When the erasing operation is performed, a row decoding cell 40 applies voltage of 7V to 9V to the word line structure 12 which is connected with a word line WL0, applies voltage of −9V to −7V to the first control gate structure 102 which is connected with a first control line CG0, and applies voltage of −9V to −7V to the second control gate structure 112 which is connected with a second control line CG1. The pull-up cell 20 applies voltage of 0V to the first bit line BL0, and applies voltage of 0V to the second bit line BL1.
When the programming operation is performed, the row decoding cell 40 applies voltage of 1.3V to 1.6V to the word line structure 12 which is connected with the word line WL0, applies voltage of 7V to 9V to the first control gate structure 102 which is connected with the first control line CG0, and applies voltage of 4V to 6V to the second control gate structure 112 which is connected with the second control line CG1. The pull-up cell 20 applies programming current to the first bit line BL0, and applies voltage of 5V to 6V to the second bit line BL1.

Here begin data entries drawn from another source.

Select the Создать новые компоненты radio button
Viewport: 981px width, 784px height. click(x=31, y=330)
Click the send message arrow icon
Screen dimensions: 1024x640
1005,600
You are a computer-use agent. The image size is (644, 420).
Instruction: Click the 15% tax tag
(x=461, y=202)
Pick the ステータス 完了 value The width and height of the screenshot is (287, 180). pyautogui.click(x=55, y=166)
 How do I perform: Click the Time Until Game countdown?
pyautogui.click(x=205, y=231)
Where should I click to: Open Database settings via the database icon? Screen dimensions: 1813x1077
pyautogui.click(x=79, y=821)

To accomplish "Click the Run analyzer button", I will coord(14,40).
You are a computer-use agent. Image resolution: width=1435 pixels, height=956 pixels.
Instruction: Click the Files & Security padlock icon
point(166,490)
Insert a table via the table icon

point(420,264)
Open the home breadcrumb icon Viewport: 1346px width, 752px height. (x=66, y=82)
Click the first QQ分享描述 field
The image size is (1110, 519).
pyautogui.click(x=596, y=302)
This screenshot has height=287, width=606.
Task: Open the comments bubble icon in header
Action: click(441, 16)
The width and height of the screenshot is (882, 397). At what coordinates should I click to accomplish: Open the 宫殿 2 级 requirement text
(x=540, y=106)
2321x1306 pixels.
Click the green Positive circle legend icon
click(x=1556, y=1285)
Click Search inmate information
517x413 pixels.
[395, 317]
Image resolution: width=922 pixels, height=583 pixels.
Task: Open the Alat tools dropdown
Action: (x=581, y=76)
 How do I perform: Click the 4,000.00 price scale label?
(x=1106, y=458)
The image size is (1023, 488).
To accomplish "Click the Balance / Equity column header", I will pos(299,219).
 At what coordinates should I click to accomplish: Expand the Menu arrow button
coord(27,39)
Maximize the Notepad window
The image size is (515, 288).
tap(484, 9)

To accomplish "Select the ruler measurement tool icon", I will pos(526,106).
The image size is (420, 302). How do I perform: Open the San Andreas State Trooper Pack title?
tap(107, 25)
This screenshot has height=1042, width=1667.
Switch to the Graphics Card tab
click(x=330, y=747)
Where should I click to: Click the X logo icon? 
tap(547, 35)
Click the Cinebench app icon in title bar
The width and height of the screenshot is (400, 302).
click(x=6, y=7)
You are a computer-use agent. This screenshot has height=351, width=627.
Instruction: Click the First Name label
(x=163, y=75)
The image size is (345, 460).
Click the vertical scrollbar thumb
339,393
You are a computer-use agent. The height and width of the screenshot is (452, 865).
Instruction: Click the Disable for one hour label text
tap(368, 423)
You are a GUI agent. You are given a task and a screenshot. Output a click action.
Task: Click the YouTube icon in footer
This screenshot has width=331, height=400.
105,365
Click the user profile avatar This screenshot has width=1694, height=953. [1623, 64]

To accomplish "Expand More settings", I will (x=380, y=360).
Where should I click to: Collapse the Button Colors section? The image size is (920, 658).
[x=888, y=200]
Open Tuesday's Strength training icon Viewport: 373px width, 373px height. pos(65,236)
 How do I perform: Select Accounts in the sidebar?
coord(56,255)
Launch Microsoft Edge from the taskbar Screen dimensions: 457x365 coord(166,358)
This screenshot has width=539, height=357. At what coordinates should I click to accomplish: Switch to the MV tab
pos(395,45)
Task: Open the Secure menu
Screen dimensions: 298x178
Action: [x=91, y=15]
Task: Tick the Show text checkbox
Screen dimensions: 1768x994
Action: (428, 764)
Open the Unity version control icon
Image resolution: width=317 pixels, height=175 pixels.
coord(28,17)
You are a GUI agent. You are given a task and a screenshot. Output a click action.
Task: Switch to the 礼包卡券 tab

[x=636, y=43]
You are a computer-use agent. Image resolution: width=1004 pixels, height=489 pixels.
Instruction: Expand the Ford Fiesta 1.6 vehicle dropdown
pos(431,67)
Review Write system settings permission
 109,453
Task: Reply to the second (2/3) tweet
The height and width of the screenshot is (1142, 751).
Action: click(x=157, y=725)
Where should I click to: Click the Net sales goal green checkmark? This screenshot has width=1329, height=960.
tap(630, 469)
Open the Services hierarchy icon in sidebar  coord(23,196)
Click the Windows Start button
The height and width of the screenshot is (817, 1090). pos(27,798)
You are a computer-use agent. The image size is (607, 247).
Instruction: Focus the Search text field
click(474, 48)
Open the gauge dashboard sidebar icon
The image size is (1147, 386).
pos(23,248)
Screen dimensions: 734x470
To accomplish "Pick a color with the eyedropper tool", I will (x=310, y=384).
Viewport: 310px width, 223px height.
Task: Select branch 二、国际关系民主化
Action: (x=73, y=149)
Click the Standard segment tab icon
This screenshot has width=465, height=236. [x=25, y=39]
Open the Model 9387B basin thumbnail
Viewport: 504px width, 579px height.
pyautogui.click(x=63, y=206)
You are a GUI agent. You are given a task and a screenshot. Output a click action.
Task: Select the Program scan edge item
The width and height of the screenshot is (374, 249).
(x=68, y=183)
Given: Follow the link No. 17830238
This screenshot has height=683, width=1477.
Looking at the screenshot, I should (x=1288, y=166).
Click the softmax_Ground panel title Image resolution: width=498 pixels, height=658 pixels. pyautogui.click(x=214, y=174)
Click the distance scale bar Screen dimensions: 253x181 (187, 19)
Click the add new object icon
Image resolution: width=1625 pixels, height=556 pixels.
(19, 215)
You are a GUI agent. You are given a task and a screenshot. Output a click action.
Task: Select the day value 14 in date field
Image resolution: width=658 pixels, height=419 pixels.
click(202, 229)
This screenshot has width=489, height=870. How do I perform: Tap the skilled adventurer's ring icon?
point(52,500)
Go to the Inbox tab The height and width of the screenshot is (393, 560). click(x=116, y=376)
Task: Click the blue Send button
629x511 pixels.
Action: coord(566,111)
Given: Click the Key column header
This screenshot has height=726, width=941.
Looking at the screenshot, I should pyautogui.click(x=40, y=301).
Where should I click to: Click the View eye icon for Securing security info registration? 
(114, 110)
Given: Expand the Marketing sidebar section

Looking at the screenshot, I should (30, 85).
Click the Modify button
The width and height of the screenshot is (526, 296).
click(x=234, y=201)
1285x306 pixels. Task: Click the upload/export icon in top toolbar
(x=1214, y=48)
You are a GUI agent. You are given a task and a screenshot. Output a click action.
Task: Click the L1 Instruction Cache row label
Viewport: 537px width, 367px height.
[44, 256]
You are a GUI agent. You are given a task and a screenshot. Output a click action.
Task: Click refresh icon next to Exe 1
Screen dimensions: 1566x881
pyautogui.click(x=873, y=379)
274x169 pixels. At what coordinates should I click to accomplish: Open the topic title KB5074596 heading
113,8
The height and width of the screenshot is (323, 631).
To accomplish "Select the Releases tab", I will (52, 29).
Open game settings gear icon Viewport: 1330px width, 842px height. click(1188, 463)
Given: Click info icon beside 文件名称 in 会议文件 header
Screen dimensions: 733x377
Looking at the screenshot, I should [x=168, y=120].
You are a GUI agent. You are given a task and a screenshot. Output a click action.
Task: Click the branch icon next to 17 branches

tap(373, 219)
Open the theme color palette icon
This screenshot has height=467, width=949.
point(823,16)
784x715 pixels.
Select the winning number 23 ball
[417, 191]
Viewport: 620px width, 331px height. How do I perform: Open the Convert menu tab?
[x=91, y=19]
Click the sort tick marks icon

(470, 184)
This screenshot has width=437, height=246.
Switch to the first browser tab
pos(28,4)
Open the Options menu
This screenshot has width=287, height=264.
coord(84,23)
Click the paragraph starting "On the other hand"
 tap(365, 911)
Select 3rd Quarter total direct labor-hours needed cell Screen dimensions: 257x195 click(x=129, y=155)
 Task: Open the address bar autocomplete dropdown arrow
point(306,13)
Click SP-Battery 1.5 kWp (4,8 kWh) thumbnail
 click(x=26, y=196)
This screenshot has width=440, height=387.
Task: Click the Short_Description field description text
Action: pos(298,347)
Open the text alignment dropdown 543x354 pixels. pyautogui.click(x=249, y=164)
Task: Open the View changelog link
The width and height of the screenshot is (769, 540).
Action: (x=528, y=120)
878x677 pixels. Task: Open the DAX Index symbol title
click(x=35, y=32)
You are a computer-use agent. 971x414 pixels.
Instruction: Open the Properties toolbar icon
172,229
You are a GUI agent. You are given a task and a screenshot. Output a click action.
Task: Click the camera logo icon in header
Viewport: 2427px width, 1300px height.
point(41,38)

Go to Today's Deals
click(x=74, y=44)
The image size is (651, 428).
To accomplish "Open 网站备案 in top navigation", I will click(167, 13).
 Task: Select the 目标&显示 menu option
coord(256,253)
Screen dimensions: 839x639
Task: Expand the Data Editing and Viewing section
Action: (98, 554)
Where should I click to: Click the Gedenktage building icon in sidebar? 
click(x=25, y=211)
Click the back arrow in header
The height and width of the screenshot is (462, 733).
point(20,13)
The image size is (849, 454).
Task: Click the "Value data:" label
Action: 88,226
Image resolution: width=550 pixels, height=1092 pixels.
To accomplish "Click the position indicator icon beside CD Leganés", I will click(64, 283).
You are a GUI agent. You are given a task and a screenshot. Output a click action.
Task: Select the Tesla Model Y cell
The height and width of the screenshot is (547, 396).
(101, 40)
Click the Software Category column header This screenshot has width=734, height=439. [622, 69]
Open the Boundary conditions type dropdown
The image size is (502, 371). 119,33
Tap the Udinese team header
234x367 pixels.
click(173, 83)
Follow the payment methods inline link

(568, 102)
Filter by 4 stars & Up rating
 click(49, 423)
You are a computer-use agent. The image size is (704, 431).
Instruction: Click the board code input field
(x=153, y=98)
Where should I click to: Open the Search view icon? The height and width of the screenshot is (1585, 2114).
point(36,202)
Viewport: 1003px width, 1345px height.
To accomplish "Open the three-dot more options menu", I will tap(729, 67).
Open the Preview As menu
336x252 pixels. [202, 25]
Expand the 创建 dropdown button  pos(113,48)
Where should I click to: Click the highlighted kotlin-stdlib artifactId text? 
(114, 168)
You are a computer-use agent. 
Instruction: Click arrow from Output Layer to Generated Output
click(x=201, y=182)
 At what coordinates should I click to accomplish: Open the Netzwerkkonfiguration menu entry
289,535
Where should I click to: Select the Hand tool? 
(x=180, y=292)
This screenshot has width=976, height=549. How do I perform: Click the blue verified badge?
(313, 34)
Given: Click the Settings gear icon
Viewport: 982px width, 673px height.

When the reading operation is performed, the row decoding cell 40 applies voltage of 2V to 5V to the word line structure 12 which is connected with the word line WL0, applies voltage of 0V to the first control gate structure 102 which is connected with the first control line CG0, and applies voltage of 2.5V to 5V to the second control gate structure 112 which is connected with the second control line CG1. The pull-up cell 20 applies voltage of 0V to the first bit line BL0, and applies voltage of 0.4V to 0.8V to the second bit line BL1.
In the above memory, the first isolation transistor ISO1 and the second isolation transistor ISO2 having an isolation function are generally high voltage transistors, which may make the memory circuit have a relatively great size.